With both ends included, repeat exactly the lines of the entries below from the one containing "Image resolution: width=926" down to the one containing "You are a GUI", and no others.

BEGIN DATA

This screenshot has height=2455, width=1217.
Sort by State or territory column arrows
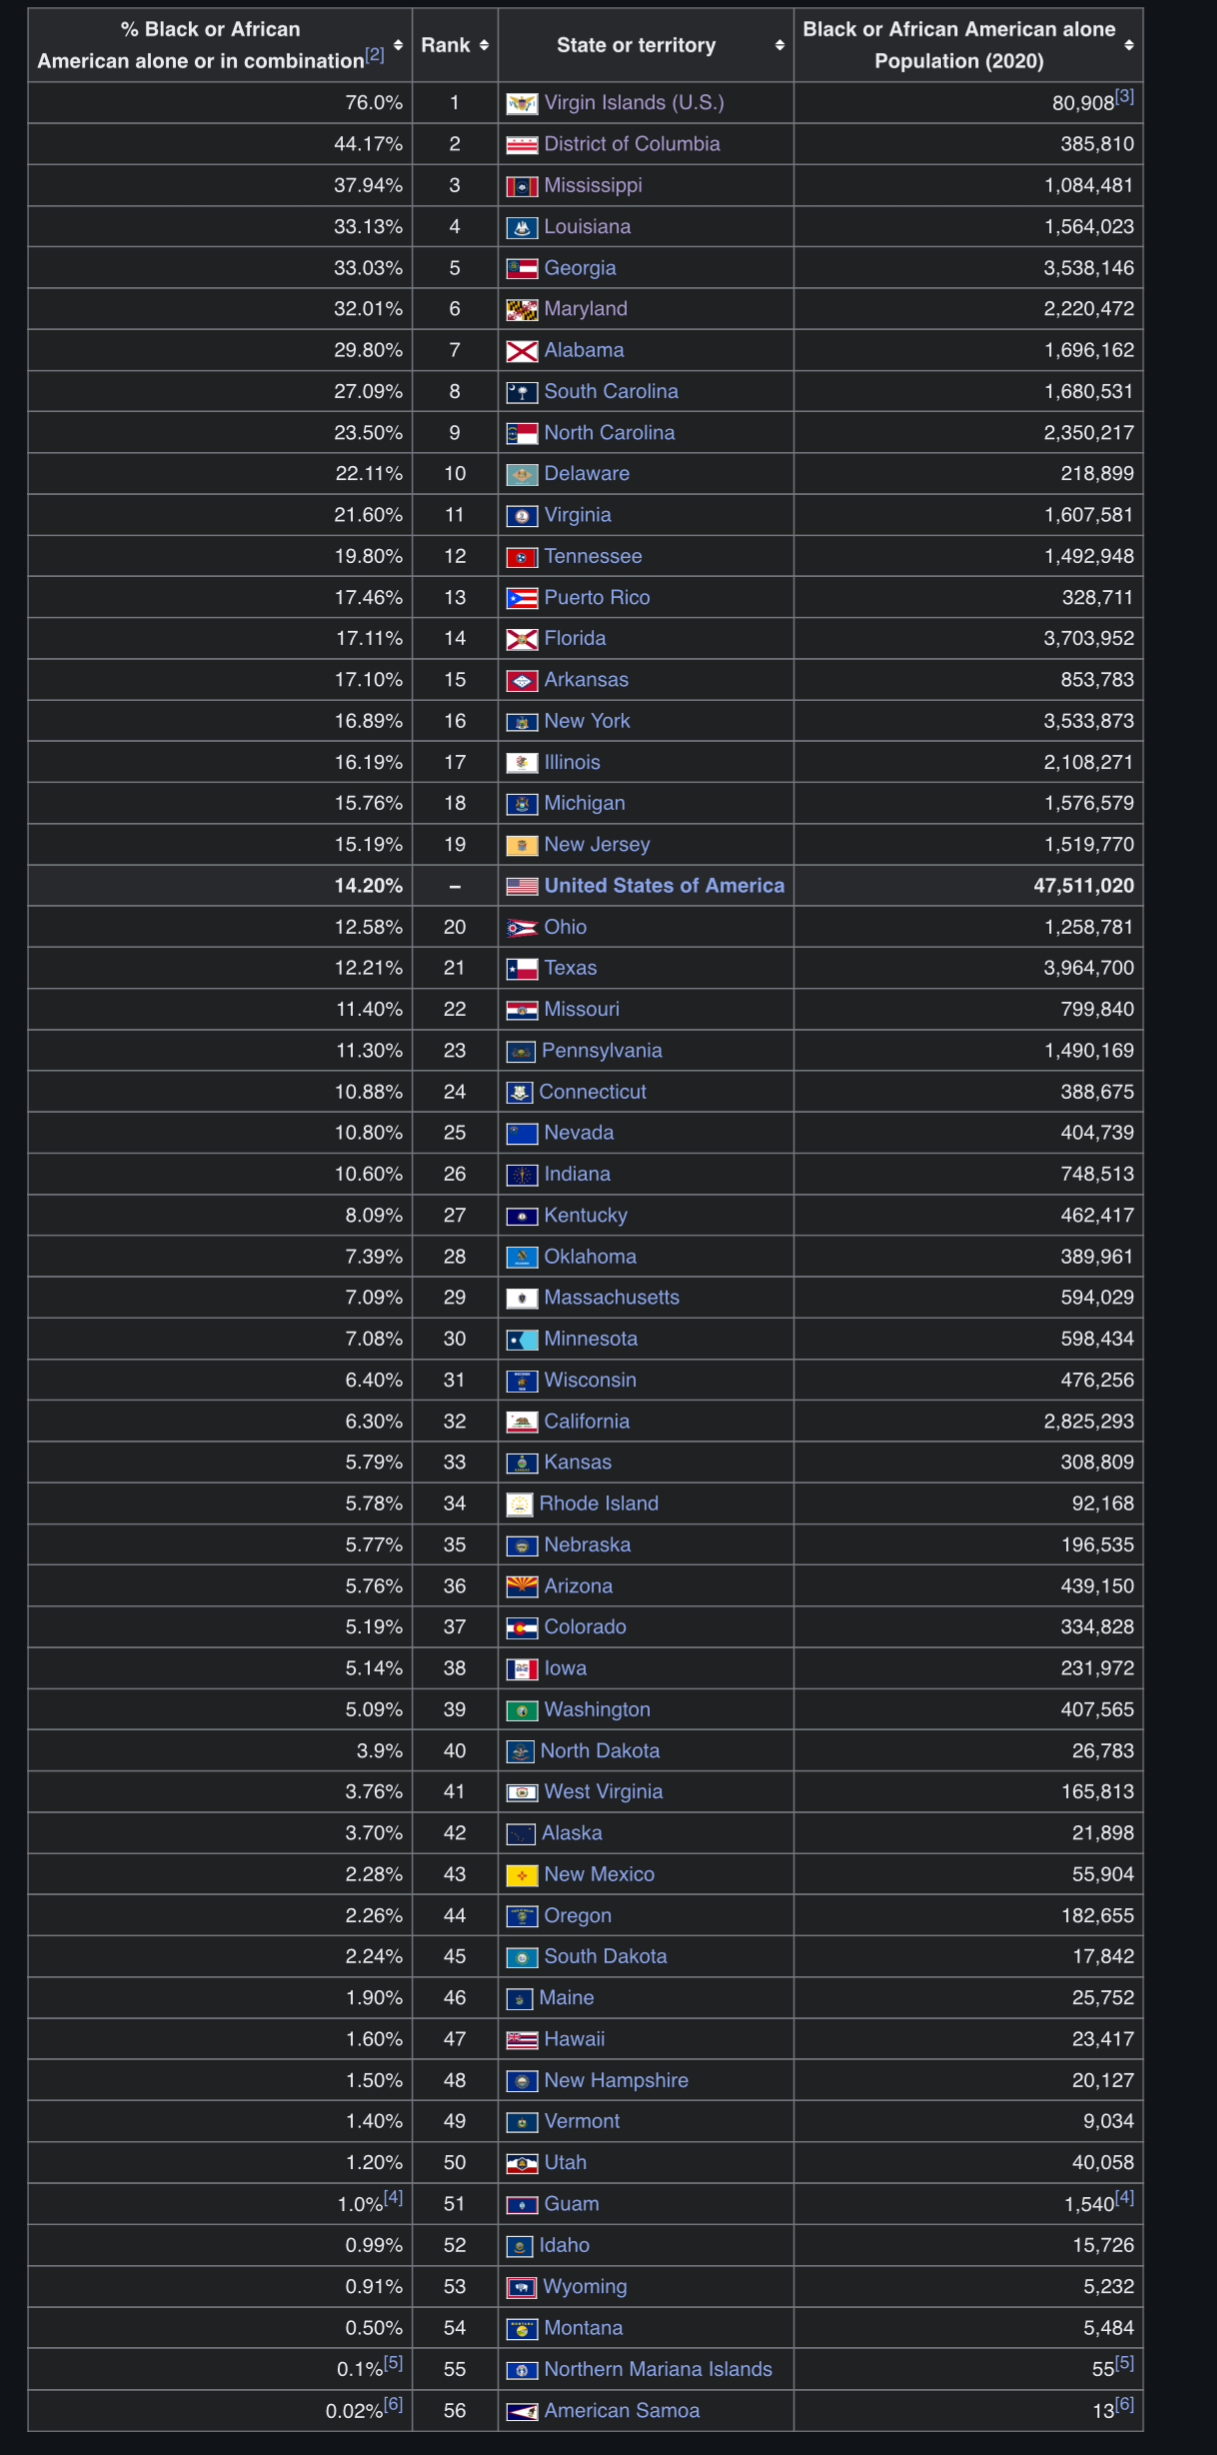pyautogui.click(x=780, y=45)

END DATA
BEGIN DATA

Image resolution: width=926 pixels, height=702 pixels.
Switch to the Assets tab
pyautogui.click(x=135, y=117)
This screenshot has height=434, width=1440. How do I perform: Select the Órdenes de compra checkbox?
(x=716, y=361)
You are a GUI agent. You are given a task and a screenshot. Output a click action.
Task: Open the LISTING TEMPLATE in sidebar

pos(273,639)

END DATA
BEGIN DATA

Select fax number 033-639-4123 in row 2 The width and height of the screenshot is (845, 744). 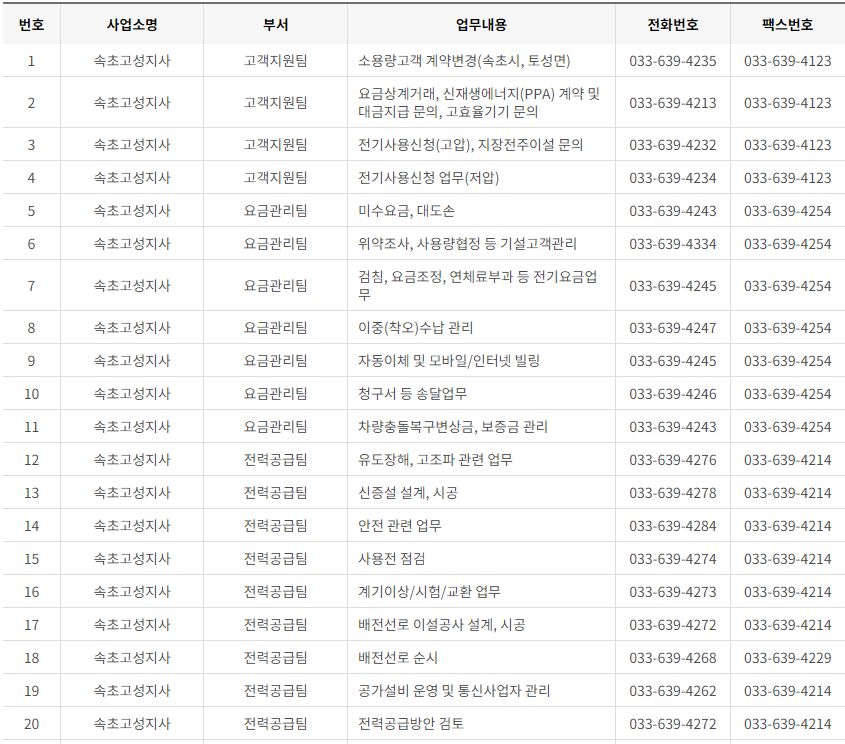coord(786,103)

END DATA

> _WRITTEN REPLY_
Image resolution: width=926 pixels, height=702 pixels.
Switch to the Assets tab
pyautogui.click(x=135, y=117)
This screenshot has height=434, width=1440. How do I perform: Select the Órdenes de compra checkbox?
(x=716, y=361)
You are a GUI agent. You are given a task and a screenshot. Output a click action.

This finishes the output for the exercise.